The lodging at each stop was first-rate, and we were treated to buffet meals and long evenings under the stars of the equatorial sky. Just as so often happens on a cruise trip, this is where our group bonded, swigging Tusker beer and swapping tales about how we had each stumbled onto the trip and our varying degrees of expectations.
It’s also where we learned that the fine print is worth careful study when it comes to Internet deals. That’s where you find blackout dates, travel restrictions and additional costs. We weren’t the only ones who missed the notice about an additional $1,200 in taxes that awaited each couple. Those who traveled alone also faced a $600 surcharge unless they agreed to bunk with a stranger.
Still, there were upsides to the deal. As is the case with other LivingSocial offers, if anyone bought three, they received the fourth free, which came in handy for the families on our safari.
And as with most guided tours, several add-ons were offered — balloon rides and side trips — so we opted for an additional night in Nairobi at the end, a chance to gather our wits and catch our breath. That’s how we found ourselves again at a bar, again ordering a fresh round of drinks.

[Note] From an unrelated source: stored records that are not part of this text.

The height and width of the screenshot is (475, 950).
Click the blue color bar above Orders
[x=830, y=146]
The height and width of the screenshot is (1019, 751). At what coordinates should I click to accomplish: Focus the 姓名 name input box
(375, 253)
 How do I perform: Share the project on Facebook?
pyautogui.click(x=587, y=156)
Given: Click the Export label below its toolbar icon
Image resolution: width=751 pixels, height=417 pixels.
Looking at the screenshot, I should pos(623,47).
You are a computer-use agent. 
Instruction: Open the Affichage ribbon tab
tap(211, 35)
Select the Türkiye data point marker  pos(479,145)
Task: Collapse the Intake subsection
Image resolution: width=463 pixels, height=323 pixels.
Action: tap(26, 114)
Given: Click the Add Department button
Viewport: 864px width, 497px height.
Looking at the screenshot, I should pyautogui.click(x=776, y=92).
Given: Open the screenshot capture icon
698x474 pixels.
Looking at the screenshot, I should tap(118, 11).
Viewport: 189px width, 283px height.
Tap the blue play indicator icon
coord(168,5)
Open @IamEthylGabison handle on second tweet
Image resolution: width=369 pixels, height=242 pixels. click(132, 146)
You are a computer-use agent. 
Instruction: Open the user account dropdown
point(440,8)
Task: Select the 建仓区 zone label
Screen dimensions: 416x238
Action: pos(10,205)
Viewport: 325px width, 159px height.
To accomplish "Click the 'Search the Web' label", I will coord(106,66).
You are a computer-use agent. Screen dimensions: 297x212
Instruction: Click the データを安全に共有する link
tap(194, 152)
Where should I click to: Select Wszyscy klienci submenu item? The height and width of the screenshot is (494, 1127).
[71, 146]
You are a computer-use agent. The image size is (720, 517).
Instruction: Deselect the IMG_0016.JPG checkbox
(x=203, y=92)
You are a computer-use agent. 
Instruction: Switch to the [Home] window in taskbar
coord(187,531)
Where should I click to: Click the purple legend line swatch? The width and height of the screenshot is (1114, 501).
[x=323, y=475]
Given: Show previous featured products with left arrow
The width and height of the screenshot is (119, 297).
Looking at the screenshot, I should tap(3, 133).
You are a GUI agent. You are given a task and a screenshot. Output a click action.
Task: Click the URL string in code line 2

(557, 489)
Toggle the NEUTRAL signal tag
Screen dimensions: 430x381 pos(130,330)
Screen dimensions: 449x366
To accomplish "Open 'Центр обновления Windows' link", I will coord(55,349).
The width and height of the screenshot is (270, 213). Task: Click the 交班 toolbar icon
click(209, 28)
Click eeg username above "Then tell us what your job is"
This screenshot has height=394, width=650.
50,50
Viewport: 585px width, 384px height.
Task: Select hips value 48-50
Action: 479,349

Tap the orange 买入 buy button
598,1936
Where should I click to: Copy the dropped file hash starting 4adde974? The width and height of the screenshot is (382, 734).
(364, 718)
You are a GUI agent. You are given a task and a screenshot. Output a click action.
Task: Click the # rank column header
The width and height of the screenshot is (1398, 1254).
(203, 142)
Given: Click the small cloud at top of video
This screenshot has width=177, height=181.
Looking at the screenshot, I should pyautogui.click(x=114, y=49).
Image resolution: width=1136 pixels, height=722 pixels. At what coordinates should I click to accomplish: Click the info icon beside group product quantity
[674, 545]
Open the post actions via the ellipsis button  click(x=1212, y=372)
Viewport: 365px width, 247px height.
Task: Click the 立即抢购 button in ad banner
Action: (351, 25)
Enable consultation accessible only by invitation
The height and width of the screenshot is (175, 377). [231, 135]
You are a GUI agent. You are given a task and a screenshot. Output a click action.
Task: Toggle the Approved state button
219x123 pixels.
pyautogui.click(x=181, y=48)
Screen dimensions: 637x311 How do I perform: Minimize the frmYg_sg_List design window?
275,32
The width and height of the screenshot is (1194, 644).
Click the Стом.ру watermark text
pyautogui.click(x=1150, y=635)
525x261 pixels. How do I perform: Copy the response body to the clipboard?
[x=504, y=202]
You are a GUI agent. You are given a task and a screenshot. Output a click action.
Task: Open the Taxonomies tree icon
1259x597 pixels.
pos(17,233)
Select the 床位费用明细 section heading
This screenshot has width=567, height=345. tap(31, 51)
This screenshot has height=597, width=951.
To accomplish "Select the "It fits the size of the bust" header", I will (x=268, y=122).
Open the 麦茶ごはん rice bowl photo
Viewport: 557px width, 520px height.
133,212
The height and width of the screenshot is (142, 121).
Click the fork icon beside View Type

The vodka-based Dawa — Swahili for “medicine” — is sweet and refreshing, and we sipped it at our leisure on the patio of Fairmont the Norfolk, where celebrities like Hemingway and Teddy Roosevelt, among others, have thrown back drinks.
It was unlike the Capitol Hill bar that had started us on this journey. This time there was no consternation or hand-wringing over delving into the unknown of the Internet.
Just a sip. A pause. A great decision.
Maese is a sports reporter for The Washington Post.